_WORK TASK:_ Using the listing below, report each line holding the string "computer".
━━━━
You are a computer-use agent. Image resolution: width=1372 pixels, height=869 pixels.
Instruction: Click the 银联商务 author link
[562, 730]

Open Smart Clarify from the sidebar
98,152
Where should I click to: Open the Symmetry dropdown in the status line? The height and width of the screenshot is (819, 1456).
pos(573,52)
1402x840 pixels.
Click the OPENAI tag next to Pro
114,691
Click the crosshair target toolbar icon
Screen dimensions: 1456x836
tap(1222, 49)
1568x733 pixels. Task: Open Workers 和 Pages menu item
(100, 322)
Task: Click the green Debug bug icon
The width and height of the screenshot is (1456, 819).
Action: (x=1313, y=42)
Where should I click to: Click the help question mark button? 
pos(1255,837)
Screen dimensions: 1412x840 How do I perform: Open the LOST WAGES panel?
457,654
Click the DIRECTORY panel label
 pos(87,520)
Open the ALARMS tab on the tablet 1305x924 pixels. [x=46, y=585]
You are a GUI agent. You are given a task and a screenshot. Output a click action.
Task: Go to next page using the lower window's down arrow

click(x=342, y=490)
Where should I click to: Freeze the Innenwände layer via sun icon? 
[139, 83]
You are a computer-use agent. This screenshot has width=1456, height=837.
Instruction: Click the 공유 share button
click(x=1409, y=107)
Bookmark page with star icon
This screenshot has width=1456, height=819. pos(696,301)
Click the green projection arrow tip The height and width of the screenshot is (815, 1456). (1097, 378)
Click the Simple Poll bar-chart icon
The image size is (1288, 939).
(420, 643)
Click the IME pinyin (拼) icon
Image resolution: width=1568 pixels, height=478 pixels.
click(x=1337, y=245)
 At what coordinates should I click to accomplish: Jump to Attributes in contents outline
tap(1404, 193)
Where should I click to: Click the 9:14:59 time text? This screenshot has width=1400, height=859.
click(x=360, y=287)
━━━━
_EXERCISE ANSWER:_
You are a computer-use agent. Image resolution: width=1372 pixels, height=869 pixels.
You are a computer-use agent. This screenshot has width=1456, height=837.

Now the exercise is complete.